I save news, science, and general interest sites for the end of my work day, when I’m winding down. Often I’ll flag longer or more complex posts for later reading. “Send to Kindle” is one of my favorite tools. I zap several articles a day to my Kindle in this way, to be read in waiting rooms, in bed, on weekends, or while traveling.
I use Diigo and Tumblr to log my online reading: Diigo for marking posts I want to share with others (these are automatically fed to the “Caught My Eye” section of my sidebar) and Tumblr for things I’ve read and want to remember but didn’t want to add to the sidebar, for whatever reason).
GoodReads is how I log the books I read—imperfectly, since I record picture books and other read-alouds there with sad inconsistency. Too hard to keep up with. But my own book reading is chronicled there pretty faithfully.
As for social media, I recognize that it’s a fast-moving stream and I can’t possibly keep up with everything.
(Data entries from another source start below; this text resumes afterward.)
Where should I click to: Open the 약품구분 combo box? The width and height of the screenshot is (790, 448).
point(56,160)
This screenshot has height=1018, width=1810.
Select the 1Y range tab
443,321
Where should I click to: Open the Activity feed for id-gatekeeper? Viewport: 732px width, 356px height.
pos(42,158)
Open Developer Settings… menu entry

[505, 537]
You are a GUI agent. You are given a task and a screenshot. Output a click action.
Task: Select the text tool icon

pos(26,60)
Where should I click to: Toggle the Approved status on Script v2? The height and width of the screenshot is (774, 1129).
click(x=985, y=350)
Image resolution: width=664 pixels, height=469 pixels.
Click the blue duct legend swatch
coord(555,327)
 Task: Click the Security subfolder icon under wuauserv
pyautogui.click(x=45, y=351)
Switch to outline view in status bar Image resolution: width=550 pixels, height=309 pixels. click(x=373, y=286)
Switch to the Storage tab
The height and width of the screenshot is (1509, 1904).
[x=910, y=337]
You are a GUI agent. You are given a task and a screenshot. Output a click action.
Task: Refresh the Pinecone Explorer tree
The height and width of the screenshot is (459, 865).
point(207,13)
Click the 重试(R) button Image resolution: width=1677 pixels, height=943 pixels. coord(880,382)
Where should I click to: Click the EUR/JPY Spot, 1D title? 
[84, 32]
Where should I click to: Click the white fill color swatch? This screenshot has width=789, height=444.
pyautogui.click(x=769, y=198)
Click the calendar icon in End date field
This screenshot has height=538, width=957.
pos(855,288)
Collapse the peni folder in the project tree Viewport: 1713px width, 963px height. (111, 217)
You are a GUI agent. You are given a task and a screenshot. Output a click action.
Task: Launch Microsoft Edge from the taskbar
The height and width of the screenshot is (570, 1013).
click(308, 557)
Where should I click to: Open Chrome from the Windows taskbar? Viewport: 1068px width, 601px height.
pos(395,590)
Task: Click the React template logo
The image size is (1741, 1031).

I follow a wide range of people on Twitter, try to sort by topic or circle of acquaintance (this is only loosely possible), and use the list function in the same way I use my Google Reader folders. (For quicker access to my Twitter lists, I’ve got buttons in my browser toolbar that link directly to specific lists. Twitter’s site navigation is pathetic.)
Actually, it occurs to me my browser toolbar is one of my most powerful aids. All the things I spend the most time doing online are right there at the top of my screen, one click away. Gmail, G+, Google Reader, Facebook, Twitter, my blog dashboard, my blog stats, Evernote, Pinterest, Goodreads, the library, the bank, Tumblr, Wisteria & Sunshine, and various bookmarklets that let me quickly share a link to various platforms. I use abbreviations so I can cram as many sites as possible in that toolbar.
Since I’m a social media manager for GeekMom on alternate weeks, I have a separate browser configured for that role. It opens directly to all the tabs I need for doing my job there. (This division of browsers thing is in flux, though. Until recently I used Firefox for as my personal browser and Chrome for my GeekMom work. But Firefox has become persnickety to the point of unusable, so right now I’m doing everything in Chrome. It’s a bit annoying. I may have to rope Safari in for the GeekMom role.)
So that’s logistics. I actually find it more challenging to manage my time offline than on. Book-reading, for example: I’m constantly lamenting the impossible ratio of books to time. I’ve worked out a daily rhythm that (in theory) allows me at least an hour, sometimes two, to read each weekday after lunch, but it goes out the window more often than not. If I have to make a phone call, there goes my reading time. If we have a doctor appointment or an errand to run, it has to happen then. Sometimes, after a busy morning with the kids, the sitting still is a killer, and I have to get up and busy myself in the house or garden, or else take a nap. I don’t much like naps (too disorienting to wake up from) so it’s usually the former. Or I’ll wind up playing a game with one of the kids, which is never a waste of time. Lately we’ve been doing jigsaw puzzles.
To return to the question, I think Maitzen is correct in identifying its subtext: “How do you find the time?” may often mean “WHY do you spend the time?” or even “How can you justify the time?” And to that, the answer is simple. I love to learn!